From Correspondent Don Knapp

LIVERMORE, California (CNN) -- It is no great surprise that the fire bell at the Livermore Fire Station, installed in 1876, still works.

But, surprise! So does the fire station's nightlight, a turn-of-the-century light bulb that Chief Lynn Owens claims has been burning practically nonstop since 1901. icon (87 K / 7 sec. AIFF or WAV sound)

The long-lived light bulb illuminates today's quest for a cheaper, more durable artificial light source. Why don't the light bulb companies make bulbs like the fire station's bulb anymore? One researcher suggests maybe they never did.

Steven Johnson of Lawrence Berkeley National Laboratory says the choice has always been the hot, shorter burn of efficiency or the cooler burn of longevity.

He rejects the claim made by some: that manufacturers program bulbs to die after a short life so consumers will have to keep buying them.

Rather, he says bulb makers are responding to consumer demand.

"They can make it very dim to last for a very long period of time, or they can make it bright, like you the consumer want it, and last for 750 or a thousand hours," he said.

new light

New technology is bright, economical

If you want the latest efficiency, Johnson says, look to compact fluorescent lamps, which give more light for less power.

Although the bulbs are oddly shaped and the initial outlay per bulb is relatively high, millions have chosen them over standard incandescent bulbs over the past few years. And with the help of power company cash incentives, consumers can even partly offset the high purchase price for each bulb.

By contrast, the popular tungsten halogen lamps are one of the least efficient alternatives. About 40 million of these lamps, with their bright, hot lights, have been sold. By some estimates, they ate up all the energy saved by the compact fluorescents.

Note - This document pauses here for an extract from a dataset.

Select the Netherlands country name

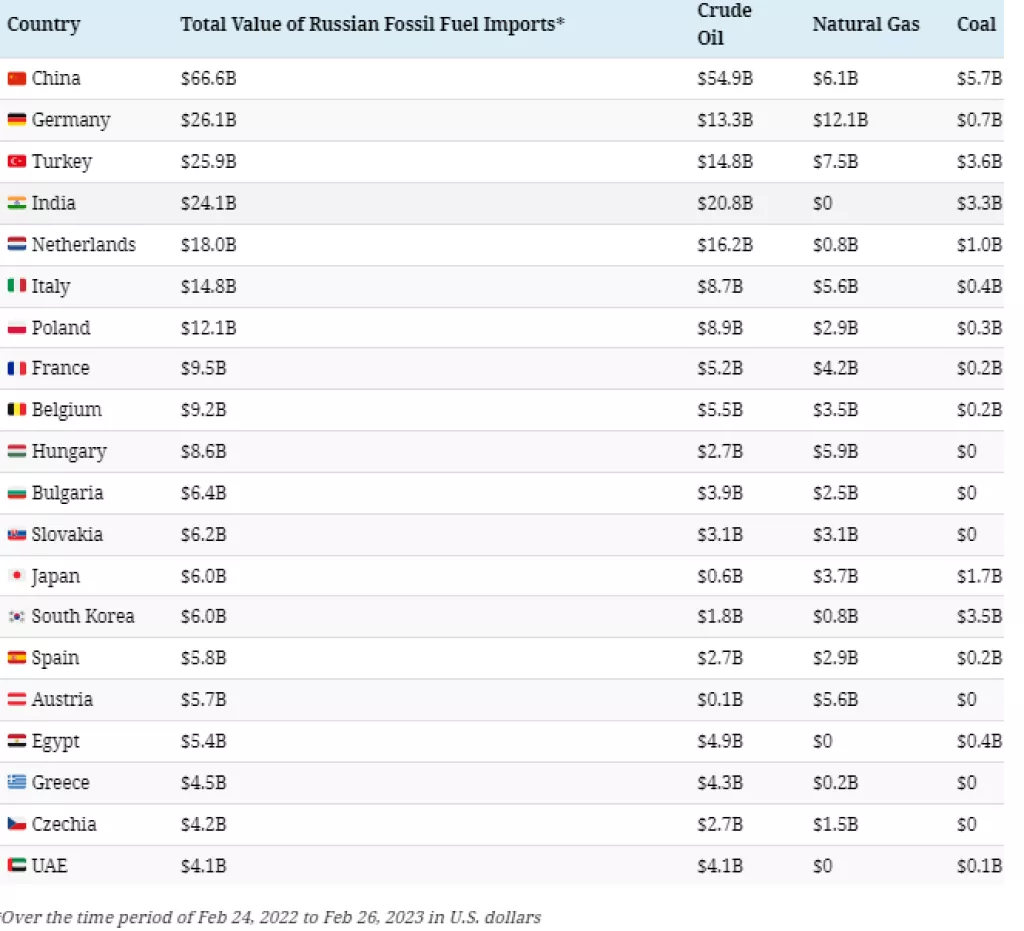tap(83, 245)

Johnson's group has come up with a lamp that looks just like the popular halogen models, but uses the more efficient compact fluorescents.


And yet another type of bulb may be the wave of the future: the "microwave lamp."

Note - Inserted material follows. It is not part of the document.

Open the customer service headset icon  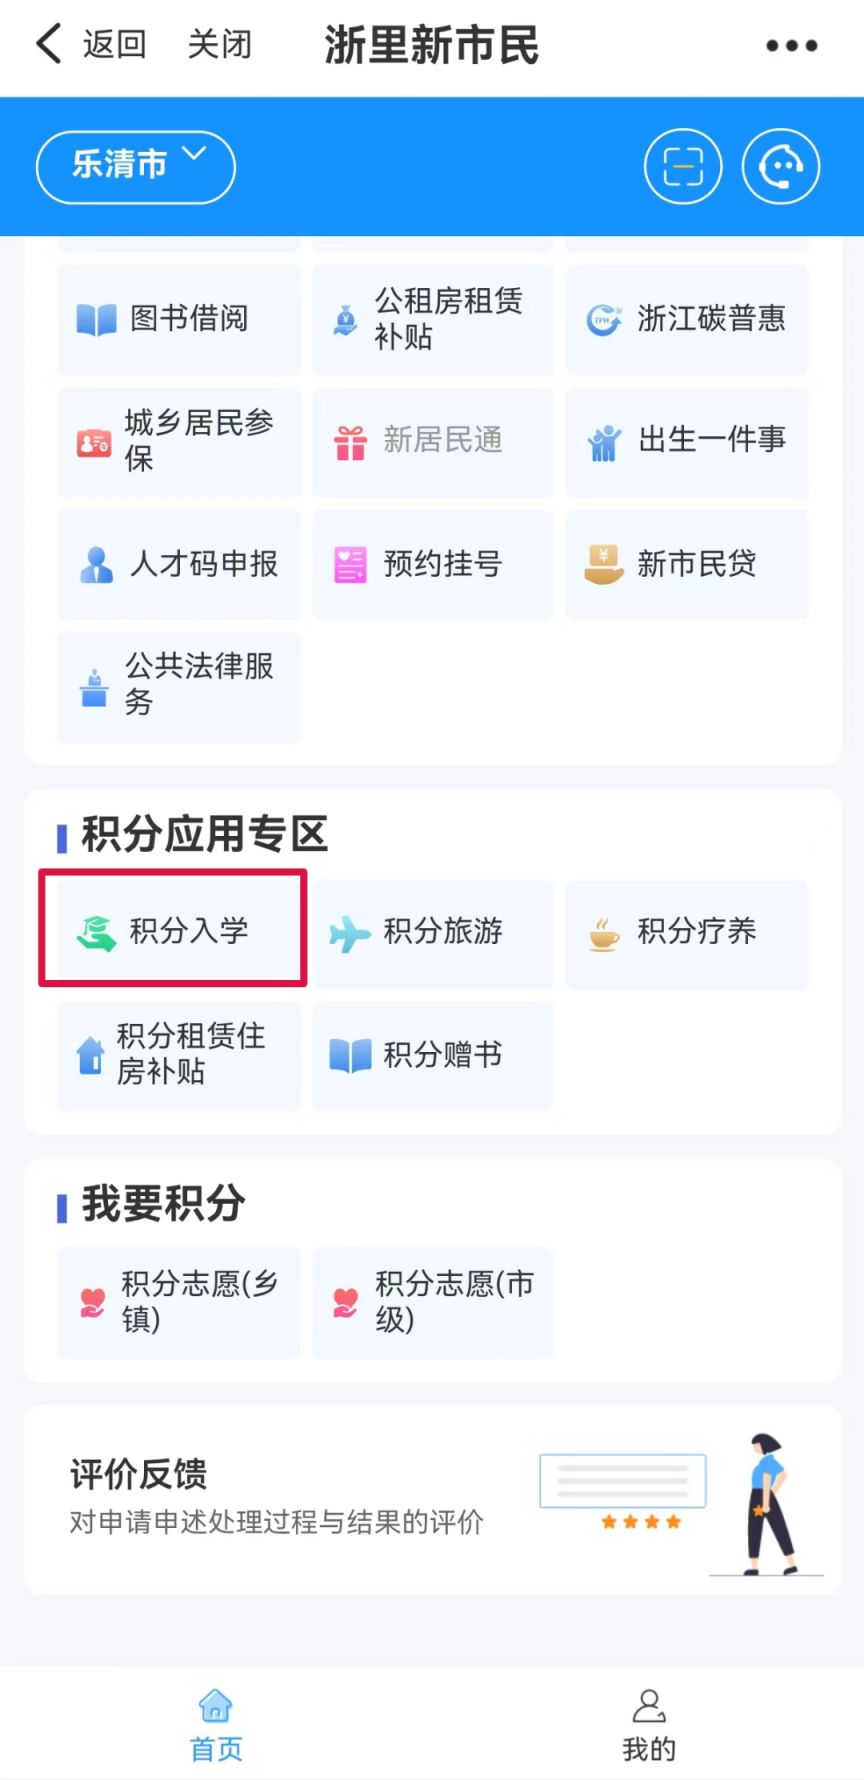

"It's exciting, sulfur in a quartz envelope with a microwave radiation, coming from a magnetron very similar to the magnetron in your home microwave oven," he said. In other words, you put some gas in a bulb and zap it, and it lights up.

Such technologies are of no interest to the staff of the Livermore Fire Station, however.

It's not efficiency they worry about, but longevity, as they wonder how much longer their little night light will give off its warm glow.